§ Page excerpt:
START
BREAKING: Legal System Left in Shambles

BREAKING: Legal System Left in Shambles | The Daily Probe
BREAKING NEWS: Judicial System Collapses Following Application of Basic Arithmetic

JUDICIAL APOCALYPSE: Self-Represented Litigant Justin Riddle Single-Handedly Dismantles Entire U.S. Legal System, Celebrates with Mountain Dew

Hardy Richard Fitzwell, commonly referred to by his colleagues as “Dick,” has been the lead reporter at The Daily Probe going deep since 1969. He knows how to get to the bottom of things, so to speak.

Man in sunglasses watching courthouse burn

AUSTIN, TX — In what legal scholars are calling “mathematically impossible” and “a statistical anomaly that defies the laws of procedural physics,” citizen Justin Riddle reportedly brought the entire United States judicial system to its knees yesterday afternoon armed with nothing but a spiral notebook, seventeen pens, and what witnesses described as “a concerning amount of Mountain Dew Baja Blast with berry pomegranate water flavoring squeezed in for an extra kick.”

The unprecedented collapse of centuries of jurisprudence allegedly occurred between 2:15 PM and 4:45 PM CST on Friday, giving the self-represented litigant enough time to “destroy the foundations of American justice” and still make it to Taco Bell before the end of their Happy Hour special.

THE CONSTITUTIONAL CARNAGE

According to our sources, the chaos began when Riddle filed what court observers are calling “the most devastating legal document in American history” — a 14-page motion allegedly containing such devastating logical arguments that three federal judges simultaneously resigned upon reading page two.

“I’ve never seen anything like it,” said legal expert Professor Maxine Justice of the Constitutional Accountability Institute. “This man activated a constitutional kill-switch we didn’t even know existed. He basically pressed ‘Ctrl+Alt+Delete’ on the entire judiciary.”

The document, reportedly titled “NOTICE OF INTENT TO ACTUALLY READ THE CONSTITUTION,” contained what our sources describe as “a series of questions so straightforward that answering them honestly would cause the entire system to blue-screen.”

THE MATHEMATICAL IMPOSSIBILITY

At the heart of Riddle’s approach was what he called “Basic Math That Apparently No One Has Ever Applied to Legal Proceedings Before.”
END
§ Data extract:
START
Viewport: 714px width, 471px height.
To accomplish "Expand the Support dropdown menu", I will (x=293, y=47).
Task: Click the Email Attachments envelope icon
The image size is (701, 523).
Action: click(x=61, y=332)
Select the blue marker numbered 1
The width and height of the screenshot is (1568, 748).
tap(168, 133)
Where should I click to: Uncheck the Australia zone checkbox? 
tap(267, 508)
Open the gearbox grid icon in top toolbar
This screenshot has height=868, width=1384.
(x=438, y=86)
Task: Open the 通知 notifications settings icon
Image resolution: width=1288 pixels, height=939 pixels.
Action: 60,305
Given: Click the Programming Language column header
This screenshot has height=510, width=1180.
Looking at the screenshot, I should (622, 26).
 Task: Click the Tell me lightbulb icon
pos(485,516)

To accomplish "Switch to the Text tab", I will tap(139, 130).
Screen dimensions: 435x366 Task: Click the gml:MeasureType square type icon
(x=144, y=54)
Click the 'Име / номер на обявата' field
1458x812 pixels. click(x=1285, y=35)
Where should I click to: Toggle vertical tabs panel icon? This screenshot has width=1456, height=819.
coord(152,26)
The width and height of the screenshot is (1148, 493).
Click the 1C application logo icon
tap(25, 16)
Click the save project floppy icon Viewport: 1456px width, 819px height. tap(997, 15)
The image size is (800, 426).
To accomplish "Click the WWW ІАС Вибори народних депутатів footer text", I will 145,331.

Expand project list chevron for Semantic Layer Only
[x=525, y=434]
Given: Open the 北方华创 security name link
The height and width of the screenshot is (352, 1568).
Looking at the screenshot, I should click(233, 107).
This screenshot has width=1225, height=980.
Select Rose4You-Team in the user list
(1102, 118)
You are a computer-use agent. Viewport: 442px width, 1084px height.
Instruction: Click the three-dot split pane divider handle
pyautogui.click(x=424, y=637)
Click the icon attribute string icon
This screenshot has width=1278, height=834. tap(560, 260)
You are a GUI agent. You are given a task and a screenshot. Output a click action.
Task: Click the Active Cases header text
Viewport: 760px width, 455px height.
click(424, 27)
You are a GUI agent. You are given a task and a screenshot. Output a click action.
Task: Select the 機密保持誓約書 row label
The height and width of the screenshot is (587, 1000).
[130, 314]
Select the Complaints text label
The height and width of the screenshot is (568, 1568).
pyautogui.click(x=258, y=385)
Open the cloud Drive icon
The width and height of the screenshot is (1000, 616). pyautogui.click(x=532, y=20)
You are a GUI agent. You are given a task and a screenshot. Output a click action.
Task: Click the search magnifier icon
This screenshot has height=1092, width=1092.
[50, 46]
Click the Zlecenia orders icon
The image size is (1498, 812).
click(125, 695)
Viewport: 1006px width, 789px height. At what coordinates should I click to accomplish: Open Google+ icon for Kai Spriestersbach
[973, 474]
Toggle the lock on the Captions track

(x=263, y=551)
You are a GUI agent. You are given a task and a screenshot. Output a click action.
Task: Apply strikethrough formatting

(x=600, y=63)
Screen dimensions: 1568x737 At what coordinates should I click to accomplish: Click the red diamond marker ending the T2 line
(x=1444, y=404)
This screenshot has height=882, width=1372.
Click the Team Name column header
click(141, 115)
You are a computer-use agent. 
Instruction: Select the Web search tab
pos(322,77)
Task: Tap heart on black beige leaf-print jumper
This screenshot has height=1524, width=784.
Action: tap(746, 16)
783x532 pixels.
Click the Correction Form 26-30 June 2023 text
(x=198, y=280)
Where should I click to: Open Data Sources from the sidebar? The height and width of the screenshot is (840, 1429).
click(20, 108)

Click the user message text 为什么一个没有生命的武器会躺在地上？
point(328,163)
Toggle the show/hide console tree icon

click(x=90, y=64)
END
§ Tasks to perform:
A. According to the Daily Probe article about Justin Riddle, what items was Riddle reportedly armed with when he brought the judicial system to its knees? List them all.
B. In the Daily Probe article about Justin Riddle, what was the title of the motion Riddle filed?
C. Carry on the Daily Probe article about Justin Riddle from its last sentence.

§ Final results:
A.
- A spiral notebook
- Seventeen pens
- A concerning amount of Mountain Dew Baja Blast with berry pomegranate water flavoring squeezed in for an extra kick

B. "NOTICE OF INTENT TO ACTUALLY READ THE CONSTITUTION"

C.
“He just kept asking how it was statistically possible that government agencies win 100% of cases against citizens despite the law clearly stating citizens should win in these scenarios,” said courthouse maintenance engineer Dustin Corridors, who claims to have witnessed the filing. “Then he started using actual numbers and percentages. That’s when everyone started screaming.”

According to reports, Riddle demonstrated through “elementary school arithmetic” that the probability of courts consistently ruling against citizens in public records cases had the same statistical likelihood as “flipping a coin 185 times and getting heads every single time, which is approximately 0.0000000000000000000000000000000000000000000000000039%.”

“The problem wasn’t that he was using complex legal arguments,” said attorney Sandra Loopholian. “The problem was that he was using simple addition and subtraction. No one was prepared for that.”

THE SYSTEMATIC COLLAPSE

By 3:30 PM, the scenario escalated as Riddle allegedly discovered what he termed “The Perfect Circle of Non-Accountability,” a previously undetected logical loophole where:

  1. Courts dismiss cases for not going through administrative remedies first
  2. Administrative agencies refuse to review cases where court action has begun
  3. When both paths block each other, no accountability is mathematically possible

“It’s the judicial equivalent of dividing by zero,” said mathematician Dr. Calculus Integers. “Once he pointed it out, the entire system had no choice but to crash.”

As if exposing the judicial accountability void wasn’t enough, Riddle reportedly unveiled a second devastating discovery—what he called “The Platform Immunity Paradox.” According to witnesses, Riddle demonstrated through “unnecessarily simple logic” that social media companies had achieved a state of “quantum legal immunity” where they simultaneously:

  1. Claim publisher protections when algorithmically promoting content
  2. Claim platform protections when avoiding responsibility for that same content
  3. Exercise editorial control while denying they’re making editorial decisions
  4. Benefit from government protection while claiming to be purely private entities

“He basically proved that tech platforms exist in a legal superposition where they’re both publishers and not publishers at the exact same time,” said digital rights expert Dr. Terra Bytian. “When he showed that their entire business model depends on this logical contradiction remaining unexamined, several tech executives’ phones spontaneously melted.”

By 4:15 PM, the scene had reportedly descended into chaos as clerks began shredding documents, judges were seen climbing out of windows, the courthouse vending machine mysteriously began dispensing free snacks, and somewhere in Silicon Valley, a server farm reportedly achieved self-awareness only to immediately file for bankruptcy protection.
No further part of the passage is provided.